The partnership among an Iowa community college, two HBAs, and a committed group of building industry mentors is opening doors to students interested in construction and engineering careers—and opening the eyes of the students’ parents about how rewarding these careers can be.

ACE, short for Architecture, Construction and Engineering, is a national program. In Iowa, it’s run by the construction management department at Kirkwood Community College in Cedar Rapids. The school draws from a seven-county area that includes 32 school districts and 40 high schools.
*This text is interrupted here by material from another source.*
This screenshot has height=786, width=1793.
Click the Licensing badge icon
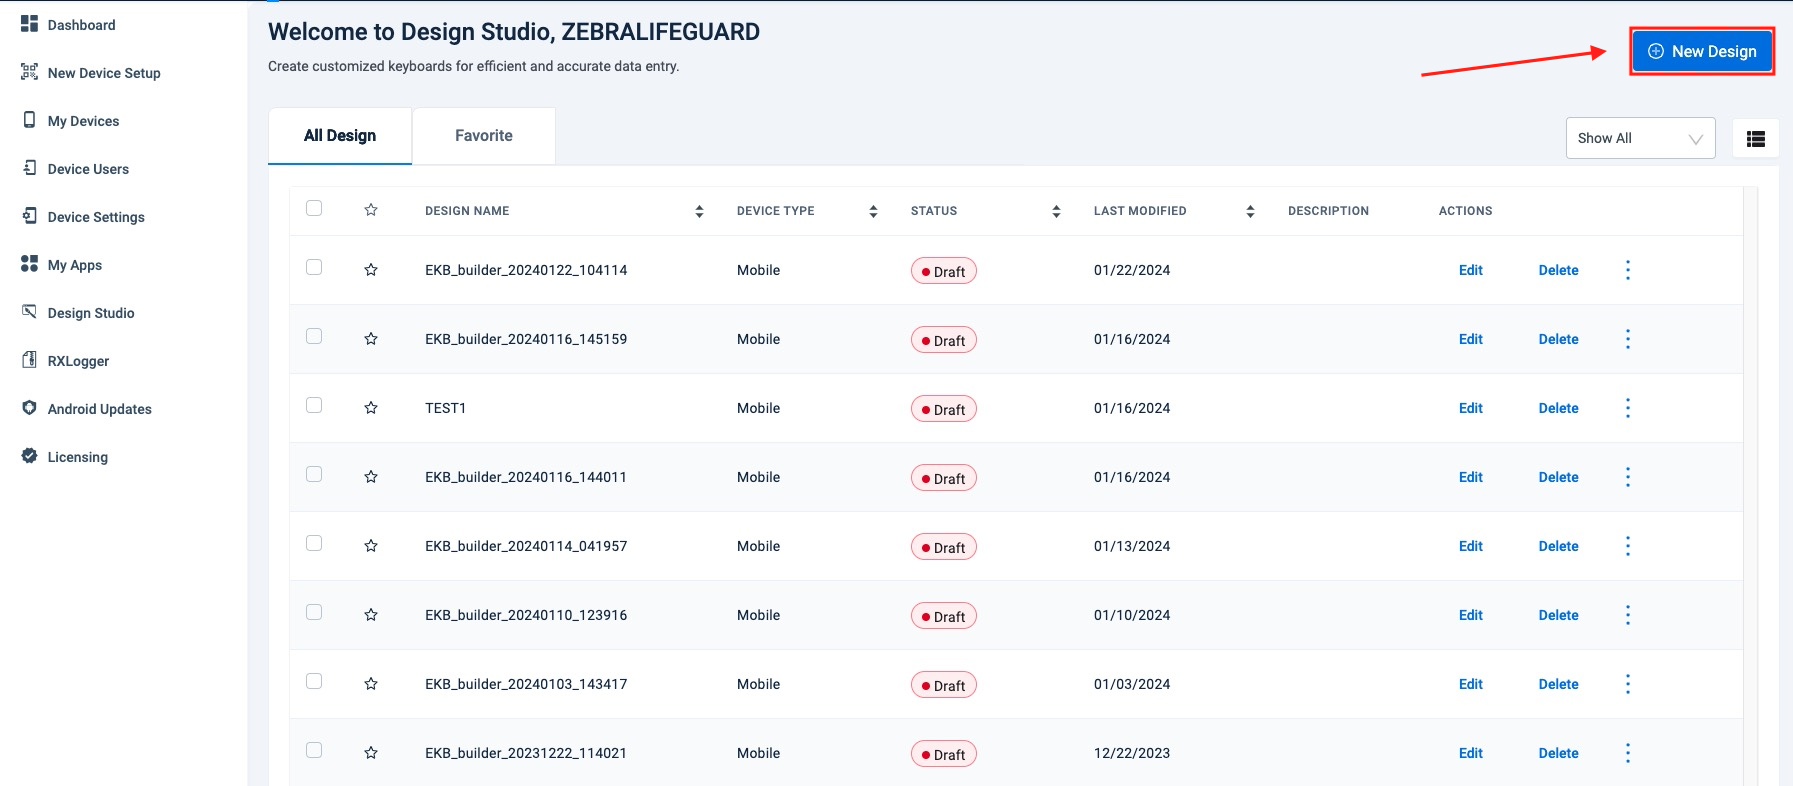click(x=30, y=456)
Four years after its launch, ACE Academy of Eastern Iowa has active programs in 24 of those 32 districts. Student projects have included tree houses, a baseball dugout (complete with press box), a “tiny house” built from a former storage container, and a 1,500-square-foot STEM (science, technology, engineering, and math) student center.

For the STEM center, the school district only had to come up with $45,000 for the $400,000-plus project because local builders and businesses gave generous in-kind donations and supplied building products. “We have quite a bit of local and regional buy-in,” said Joe Greathouse, assistant professor of construction management at Kirkwood.

The ACE program, which now serves an average of 500 students per year, can be replicated wherever a core group of builders and other construction industry professionals, suppliers, schools, and HBAs are willing to work together, Greathouse said.

Most high schools already had woodshop or technical education classes as part of their curricula. The problem, though, was that typical projects such as birdhouses and bookcases weren’t particularly inspired or challenging.

To enliven the curriculum, the college gathered a group of teachers and invited HBA representatives and industry professionals to meet with them. Together, they discussed what kinds of skills kids need, and got rid of the boring stuff.

Working with Project Lead the Way (PLTW), an organization that trains STEM teachers to encourage problem-solving strategies and critical thinking, the group created a four-year, two-pronged curriculum path. The ACE kids take construction technology, materials processing, and architecture classes the first and second years and join PLTW students for a civil engineering and architecture course during their junior years.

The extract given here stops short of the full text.